No matter where you are and what your situation is, you have the ability to shift your focus to something positive. This is one of the greatest gifts of being human. No matter what is happening on the outside, you can control what is on the inside, remaining calm and still in the moment. Emotional and mental balance in moments of high anxiety and stress don’t come naturally to us all, so deliberate practice of focusing our attention on the positive is essential. This is where gratitude makes its grand entrance.
Gratitude is the experience of counting one’s blessings.

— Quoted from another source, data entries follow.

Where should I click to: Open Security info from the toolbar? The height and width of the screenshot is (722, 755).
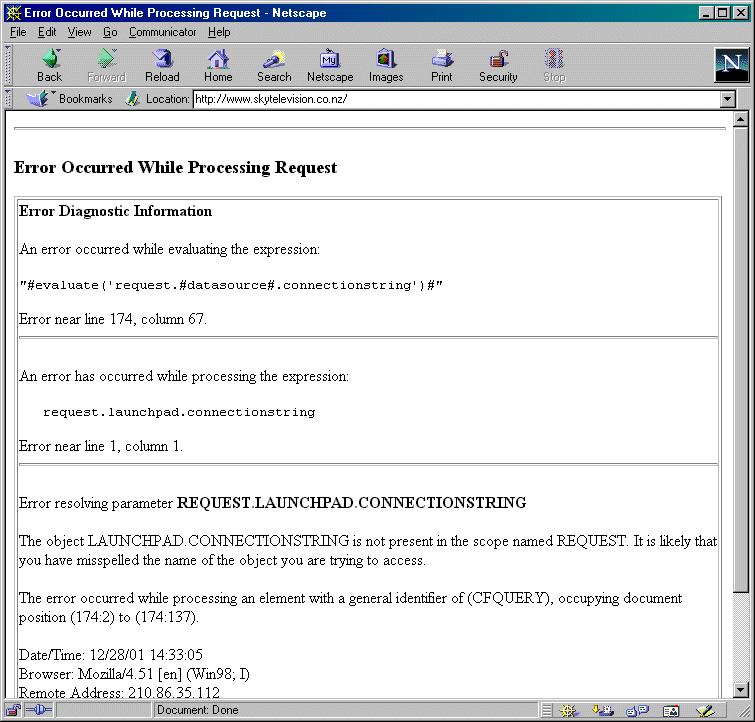(x=498, y=65)
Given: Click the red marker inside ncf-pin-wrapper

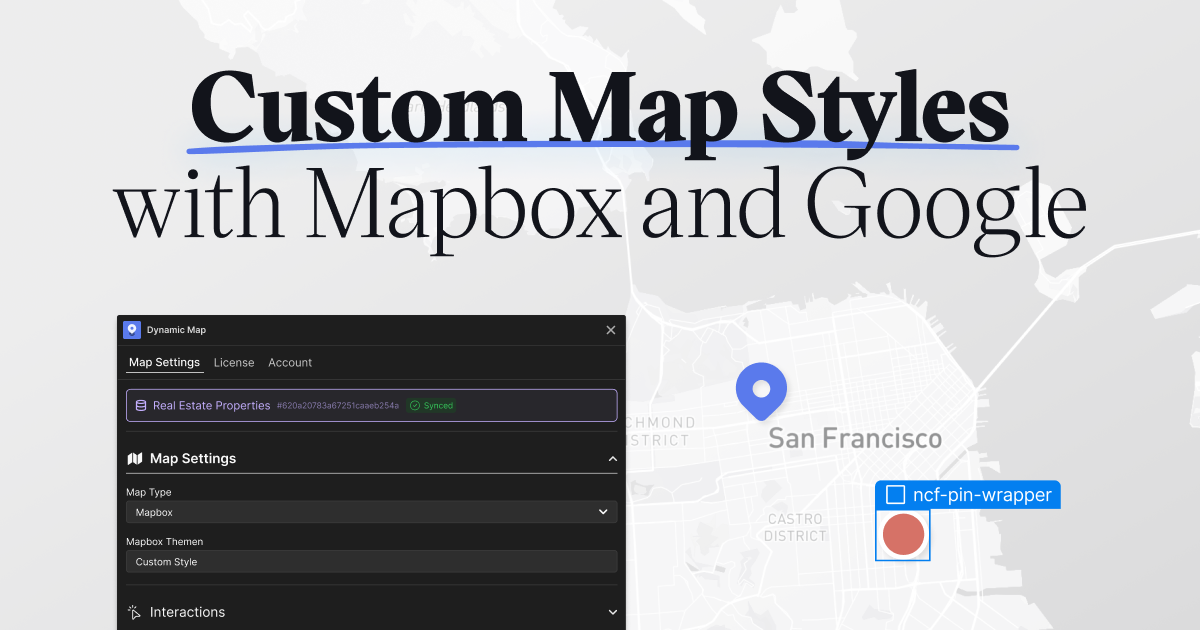Looking at the screenshot, I should pyautogui.click(x=902, y=534).
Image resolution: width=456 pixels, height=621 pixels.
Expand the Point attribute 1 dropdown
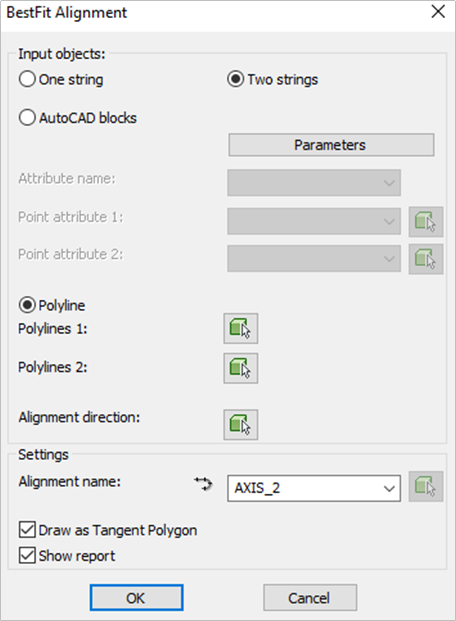314,221
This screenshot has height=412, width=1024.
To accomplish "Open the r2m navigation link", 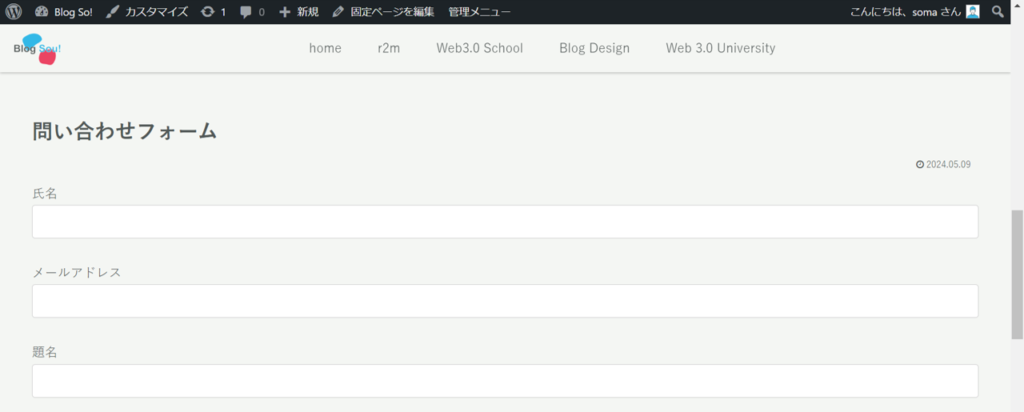I will [389, 48].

In fact, a 2003 study by Emmons and McCollough, found that a focus on gratitude had a positive long-term effect on your overall well-being. Keeping a daily gratitude journal not only increases your sense of well-being, but was also shown to improve your sleep, increase your willingness to accept change, and help to lower your symptoms of physical pain.
Gratitude is that overwhelmingly positive feeling you get from a “Thank You.”
A 2009 study by Zahn, found that subjects that showed more gratitude overall had higher levels of activity in the hypothalamus. The hypothalamus controls a wide array of essential bodily functions, including eating, drinking, and sleeping. The hypothalamus also largely influences your metabolism and stress levels. Even more important, expressing gratitude activates brain regions associated with the “reward” neurotransmitter, Dopamine. This neurotransmitter is known for initiating action, so increases in Dopamine make you more likely to do what you just did. “Oh that feels good, let’s do it again!”
Gratitude has such a powerful effect on your life because it engages your brain in a virtuous cycle. Once you start to see things you are grateful for, your brain starts looking for more things to be grateful for. That is how the virtuous cycle begins.
Take 5 minutes for Gratitude:
- What are three things that you are grateful for today?